PROVIDED PASSAGE:
At one point we landed on a sheltered rocky shore and got out to look the weather over. It began to sprinkle, but, coming at us was a heavy shower, so we decided to run for cover for a couple of miles and to try to find a better place to batten down. By about 11:30 we came round a large peninsula and, seeing a low cliff, we landed in its lee and hauled our canoes and supplies over the rocks to the tundra.
While unloading, Bruce slipped on a rock and soaked his feet—many curses. (Note: - The soles of both of his boots have long been flapping in the breeze and, for the past couple of weeks, he has been wearing sneakers until he gets around to stitching his boots back together.)
We saw no driftwood in the vicinity, so Art decided to use Bruce’s 2-burner Coleman stove to brew tea and warm up the steak (We decided last night to save hardtack by having only 2 apiece for lunch—these will be supplemented by ample portions of caribou meat as long as we have any). This is the first time since Stony Rapids that the stove has been used and, despite being knocked around on some portages, it still works well when shielded from the wind.
While Art prepared lunch, I walked to the top of the rise to look around and scared up a covey of nine ptarmigan. Unfortunately, I was not armed and so I just watched as they flew away to the south. Continuing my hike, I found two or three mushrooms and a couple of bushes with very few, but choice, blueberries. I also found a couple day’s supply of driftwood among the rocks along the shore and brought an armload back to camp for future use.
There was not much we could do after lunch beside lie around and wait for the wind to ease off. Bruce nailed and wired his boots back together, I wrote a little, Art put up the tent and sacked out, Skip took the .22 and went ptarmigan hunting, Pete worried his caribou hide with a rock, and George read or slept in his tent.

SHORT TASK 1: Output the stretch of the listing from the line containing "Open the AMP 810d selector dropdown" through the end of the listing, reproducing those lines precisely.
The passage above has no connection to the listing that comes after it.

[Entries from a dataset]
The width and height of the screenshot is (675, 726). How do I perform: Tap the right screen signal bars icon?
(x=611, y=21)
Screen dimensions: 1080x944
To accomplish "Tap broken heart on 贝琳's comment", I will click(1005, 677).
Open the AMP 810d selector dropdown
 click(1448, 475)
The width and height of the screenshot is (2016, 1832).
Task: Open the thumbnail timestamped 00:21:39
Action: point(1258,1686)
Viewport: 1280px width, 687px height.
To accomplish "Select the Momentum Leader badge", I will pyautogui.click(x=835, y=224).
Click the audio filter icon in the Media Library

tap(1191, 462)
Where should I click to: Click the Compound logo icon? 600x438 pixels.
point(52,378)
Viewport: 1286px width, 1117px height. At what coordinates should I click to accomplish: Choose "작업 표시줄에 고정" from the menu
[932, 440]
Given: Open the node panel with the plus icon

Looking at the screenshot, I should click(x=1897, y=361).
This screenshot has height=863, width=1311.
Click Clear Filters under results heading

SHORT TASK 2: According to the canoe trip account, how many ptarmigan were in the covey scared up at the top of the rise?

CORRECT RESULT 1:
Open the AMP 810d selector dropdown
 click(1448, 475)
The width and height of the screenshot is (2016, 1832).
Task: Open the thumbnail timestamped 00:21:39
Action: point(1258,1686)
Viewport: 1280px width, 687px height.
To accomplish "Select the Momentum Leader badge", I will pyautogui.click(x=835, y=224).
Click the audio filter icon in the Media Library

tap(1191, 462)
Where should I click to: Click the Compound logo icon? 600x438 pixels.
point(52,378)
Viewport: 1286px width, 1117px height. At what coordinates should I click to accomplish: Choose "작업 표시줄에 고정" from the menu
[932, 440]
Given: Open the node panel with the plus icon

Looking at the screenshot, I should click(x=1897, y=361).
This screenshot has height=863, width=1311.
Click Clear Filters under results heading

CORRECT RESULT 2: Nine.